> SELECTION:
________
Army Reserve Soldier nominated for Nobel Prize

By Staff Sgt. Debralee BestOctober 21, 2014

Army Reserve Soldier nominated for Nobel Prize
1 / 3 Show Caption + Hide Caption – (Photo Credit: U.S. Army) VIEW ORIGINAL
Army Reserve Soldier nominated for Nobel Prize
2 / 3 Show Caption + Hide Caption – (Photo Credit: U.S. Army) VIEW ORIGINAL
Army Reserve Soldier nominated for Nobel Prize
3 / 3 Show Caption + Hide Caption – (Photo Credit: U.S. Army) VIEW ORIGINAL

VICKSBURG, Miss. (Oct. 3, 2014) -- Sometimes people share their knowledge and experiences without knowing the impact of their words.

Army Reserve Sgt. Randy Sandifer is one such individual.

Sandifer, a Pinola, Mississippi, native, joined the Army Reserve's 412th Theater Engineer Command December 2001, as a personnel services specialist, his junior year of high school, completing basic training between his junior and senior years, and Advance Individual Training immediately following his graduation. Sandifer dreamed of being a scientist, so began his schooling with that goal at the University of Mississippi, as a forensic chemistry major. Then, just barely into his 20s, Sandifer received deployment orders to Iraq.

"At first, it took me off guard, but at the same time I had to answer those orders. I was very young. I was 21 or 22 when I got those orders," said Sandifer. "Once I got over there, I had to find a role and my role was at first supporting the detachment as administrator, but I ended up volunteering to work here, work there. I ended up working in the soil laboratory, and on the environmental team."

Sandifer didn't know it at the time, but volunteering in the laboratory and on the environmental team would result in future opportunities he wasn't expecting.

"I knew by being in those two laboratories that my time would go by faster, because I was keeping myself occupied, plus I was gaining experience in the laboratory," said Sandifer. "I knew at the end of the day I wanted to be a scientist, so working in those two laboratories helped me build my foundation."

Sandifer taught himself how to use the equipment and the proper techniques to support the mission.

The mission he and the environmental team were given was to clean up environmental hazards at Abu Ghraib prison, and ensure these hazards were not present at other locations.

To complete this, Sandifer and his team collected and tested soil samples for hydrocarbons.

"Before you are able to exit [an area of operation], it has to be to a certain standard, and that standard was the hydrocarbons in the soil couldn't be over 1,000 parts per million, so this was a huge task," Sandifer recalled. "Within this task, I had to test for the presence of hydrocarbons, then I had to go back and test for the parts per million of hydrocarbons, from my tests they wrote recommendations to excavate the soil and put down new soil or just clean it up.

"Then I had to go back and test again for the parts per million, making sure it was under that threshold of 1,000 parts per million," he continued. "Once it was under 1,000 parts per million, then the prison was able to be closed down. It was a significant factor because they were waiting on my testing."

Sandifer completed his mission and returned home. Once home he began giving speeches about what he did in Iraq, and the environmental impacts.
________
> AVAILABLE DATA:
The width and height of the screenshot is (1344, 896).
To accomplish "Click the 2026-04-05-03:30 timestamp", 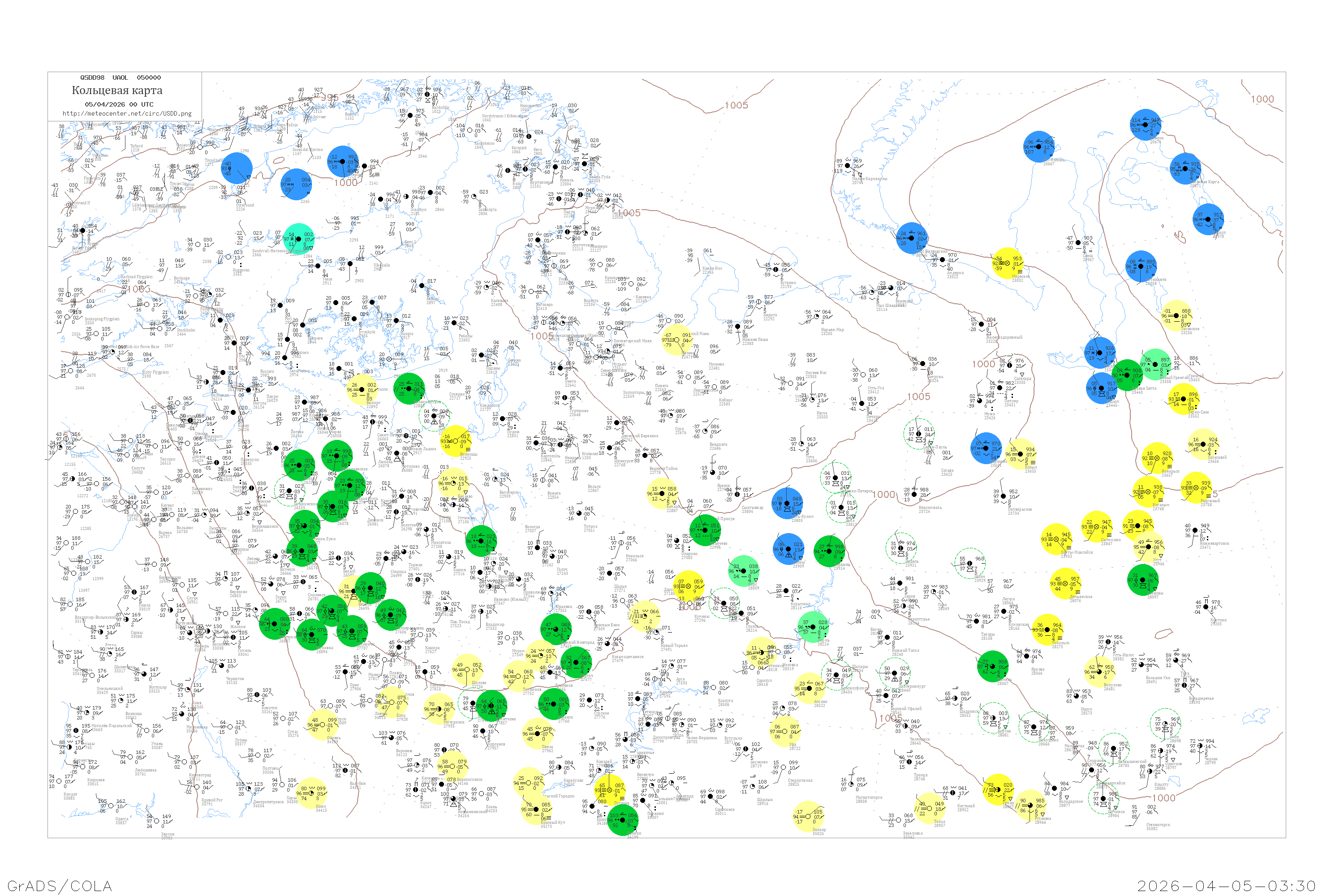I will coord(1226,886).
________
> WHAT YOU ARE ASKED TO DO: Write the next part of the article about Sgt. Randy Sandifer's Nobel Prize nomination, picking up after its last sentence. None of the material is needed here.

> REPLY:
"I talked about the things I did over there, but not only the immediate understanding of what I did, but also how in the future, the benefits of the things I did over there and how it showed the United States, in a good eye, to the rest of the world," said Sandifer.

During a speech at the University of Mississippi, in 2006, unbeknownst to Sandifer, there was a graduate student in the crowd taking his message to heart. In 2014, that student, now a professor, nominated Sandifer for the Nobel Prize.

Professor Jonathan Hutchins, assistant director of the Social Justice Initiative said, "Consequently, understanding the complexities of Mr. Sandifer's efforts can easily be measured if he had not provided such level of environmental analysis for global environmental sustainment. The environmental effects would have been horrific if it were not for the non-violent scientific dedication exhibited by Mr. Sandifer," in his nomination letter.

Sandifer hadn't realized someone had embraced what he spoke about, in 2006.

"(Hutchins) just heard (the speech) and I guess he just kept it in mind," said Sandifer. "Now, most recently 2014, given all the things surrounding global warming, I was talking about that back in 2006, and not being environmentally aware of our footprint, how it will be detrimental. Not just detrimental in the United States but the United States being in other countries, for world purposes how it will contribute to global warming."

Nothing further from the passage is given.